Many experts predict that without more education, people probably would flee as many are doing in Tokyo and as many Americans did after the Three Mile Island nuclear accident in 1979. An estimated 144,000 people — many times more than the number advised to do so — needlessly left the area because of fear and inadequate information.
“Such an exodus would extend panic and devastation far beyond the locus of the event, draining food, water, medicines, gasoline and other resources from surrounding communities and potentially causing gridlock that would severely compromise many elements of the official disaster response,” according to a modeling study published by University of Chicago researcher Michael Meit and colleagues in the same issue of the journal.
Not knowing what to do would be especially harmful to those who are least likely to be able get out of harm’s way: children and the elderly, people with disabilities, and patients with chronic illnesses requiring regular treatment. The federal government enacted a number of reforms after elderly and disabled people died after Hurricane Katrina. But those reforms aren’t necessarily reflected in critical front-line emergency plans. A federal court in California recently found the city of Los Angeles violated the Americans with Disabilities Act and other laws for failing to consider the needs of the disabled in its emergency response plans.
Eric Toner, a senior associate at the University of Pittsburgh Medical Center’s Center for Biosecurity in Baltimore, said the key to protecting as many people as possible during an emergency is offering them frank communication about what is known and unknown.

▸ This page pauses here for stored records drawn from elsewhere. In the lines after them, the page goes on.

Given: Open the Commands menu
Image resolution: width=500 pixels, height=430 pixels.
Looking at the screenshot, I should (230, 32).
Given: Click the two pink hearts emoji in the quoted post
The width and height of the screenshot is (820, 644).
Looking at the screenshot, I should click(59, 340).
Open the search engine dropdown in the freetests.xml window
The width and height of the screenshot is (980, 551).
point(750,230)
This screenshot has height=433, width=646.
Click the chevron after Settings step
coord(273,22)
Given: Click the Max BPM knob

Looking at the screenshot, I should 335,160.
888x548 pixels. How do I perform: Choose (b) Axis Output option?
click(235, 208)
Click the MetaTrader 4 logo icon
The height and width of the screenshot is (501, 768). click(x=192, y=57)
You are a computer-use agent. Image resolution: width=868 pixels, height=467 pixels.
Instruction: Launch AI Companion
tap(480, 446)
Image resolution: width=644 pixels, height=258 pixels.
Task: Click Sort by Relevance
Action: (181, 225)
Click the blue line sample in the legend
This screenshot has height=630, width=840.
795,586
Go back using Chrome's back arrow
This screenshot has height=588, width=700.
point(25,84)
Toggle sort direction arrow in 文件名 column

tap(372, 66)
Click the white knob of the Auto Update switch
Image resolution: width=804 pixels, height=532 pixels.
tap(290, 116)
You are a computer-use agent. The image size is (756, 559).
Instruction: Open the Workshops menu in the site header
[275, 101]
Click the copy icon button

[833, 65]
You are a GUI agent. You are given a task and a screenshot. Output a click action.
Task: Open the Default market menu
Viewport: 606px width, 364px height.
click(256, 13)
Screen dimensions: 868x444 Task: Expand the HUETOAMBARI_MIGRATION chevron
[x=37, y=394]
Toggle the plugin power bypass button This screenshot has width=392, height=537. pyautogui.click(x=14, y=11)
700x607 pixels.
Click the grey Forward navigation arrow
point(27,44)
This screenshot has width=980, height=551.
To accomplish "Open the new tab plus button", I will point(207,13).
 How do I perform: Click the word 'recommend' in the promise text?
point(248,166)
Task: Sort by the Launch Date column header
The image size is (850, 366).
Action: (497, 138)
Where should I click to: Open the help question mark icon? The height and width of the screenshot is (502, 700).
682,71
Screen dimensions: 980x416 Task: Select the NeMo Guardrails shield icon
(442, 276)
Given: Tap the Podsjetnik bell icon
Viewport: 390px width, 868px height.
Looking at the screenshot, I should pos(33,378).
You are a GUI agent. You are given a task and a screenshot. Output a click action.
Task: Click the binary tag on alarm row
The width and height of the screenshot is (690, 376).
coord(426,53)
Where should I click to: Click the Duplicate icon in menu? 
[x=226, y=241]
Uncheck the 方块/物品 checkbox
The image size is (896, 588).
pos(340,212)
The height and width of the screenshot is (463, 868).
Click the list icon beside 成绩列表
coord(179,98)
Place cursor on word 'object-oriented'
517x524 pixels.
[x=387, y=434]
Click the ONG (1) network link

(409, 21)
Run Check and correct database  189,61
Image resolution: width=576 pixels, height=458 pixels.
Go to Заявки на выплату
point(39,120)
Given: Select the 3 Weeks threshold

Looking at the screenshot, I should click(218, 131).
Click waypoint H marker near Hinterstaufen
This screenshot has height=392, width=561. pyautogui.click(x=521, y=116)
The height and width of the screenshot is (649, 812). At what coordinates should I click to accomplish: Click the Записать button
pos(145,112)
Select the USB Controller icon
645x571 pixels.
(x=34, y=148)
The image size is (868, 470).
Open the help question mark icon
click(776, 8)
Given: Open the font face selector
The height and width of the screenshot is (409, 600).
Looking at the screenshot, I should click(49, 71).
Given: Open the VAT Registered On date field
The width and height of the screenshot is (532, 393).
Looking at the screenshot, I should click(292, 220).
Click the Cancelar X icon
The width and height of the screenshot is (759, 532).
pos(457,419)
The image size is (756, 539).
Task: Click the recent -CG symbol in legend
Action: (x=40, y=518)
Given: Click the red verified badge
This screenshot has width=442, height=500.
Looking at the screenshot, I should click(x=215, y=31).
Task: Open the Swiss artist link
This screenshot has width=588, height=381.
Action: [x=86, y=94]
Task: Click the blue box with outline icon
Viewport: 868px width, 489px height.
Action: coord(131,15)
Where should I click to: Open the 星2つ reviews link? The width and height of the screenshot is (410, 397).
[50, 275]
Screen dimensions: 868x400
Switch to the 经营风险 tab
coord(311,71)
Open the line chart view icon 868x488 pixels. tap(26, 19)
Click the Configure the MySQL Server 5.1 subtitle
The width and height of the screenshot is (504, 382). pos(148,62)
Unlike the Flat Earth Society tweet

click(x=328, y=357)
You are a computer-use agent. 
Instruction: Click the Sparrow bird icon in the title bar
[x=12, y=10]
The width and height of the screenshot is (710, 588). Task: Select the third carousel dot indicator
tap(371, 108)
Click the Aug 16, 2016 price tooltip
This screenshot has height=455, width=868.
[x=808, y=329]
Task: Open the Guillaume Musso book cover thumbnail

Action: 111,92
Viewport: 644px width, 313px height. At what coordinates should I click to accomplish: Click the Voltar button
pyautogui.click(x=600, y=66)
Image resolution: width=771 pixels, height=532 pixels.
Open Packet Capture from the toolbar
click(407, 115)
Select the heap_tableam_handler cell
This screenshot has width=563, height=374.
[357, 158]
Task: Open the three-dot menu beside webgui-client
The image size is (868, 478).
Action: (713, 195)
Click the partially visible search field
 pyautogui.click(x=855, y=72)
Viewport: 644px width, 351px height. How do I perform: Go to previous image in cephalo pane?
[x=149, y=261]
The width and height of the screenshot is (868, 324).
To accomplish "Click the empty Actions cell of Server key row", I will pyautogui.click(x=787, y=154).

“Nature abhors a vacuum. If credible officials aren’t out there constantly, that void will get filled with people who don’t know what they’re talking about or have different agendas.”
Still, there is no guarantee the public will act on information once they get it. Several years ago Michigan, like many other states, sent vouchers for potassium iodide to people living within a 10-mile radius of a nuclear power plant. The goal was to give them the medication free of charge from local pharmacies, so they wouldn’t risk their lives searching for the drug in an emergency, when they should be sheltering in place or evacuating.
But only about 6 percent of the residents picked up their allotted supply, said Fales, the Michigan regional medical director, a rate that’s similar to some other states. “So much for pre-event planning,” he concluded.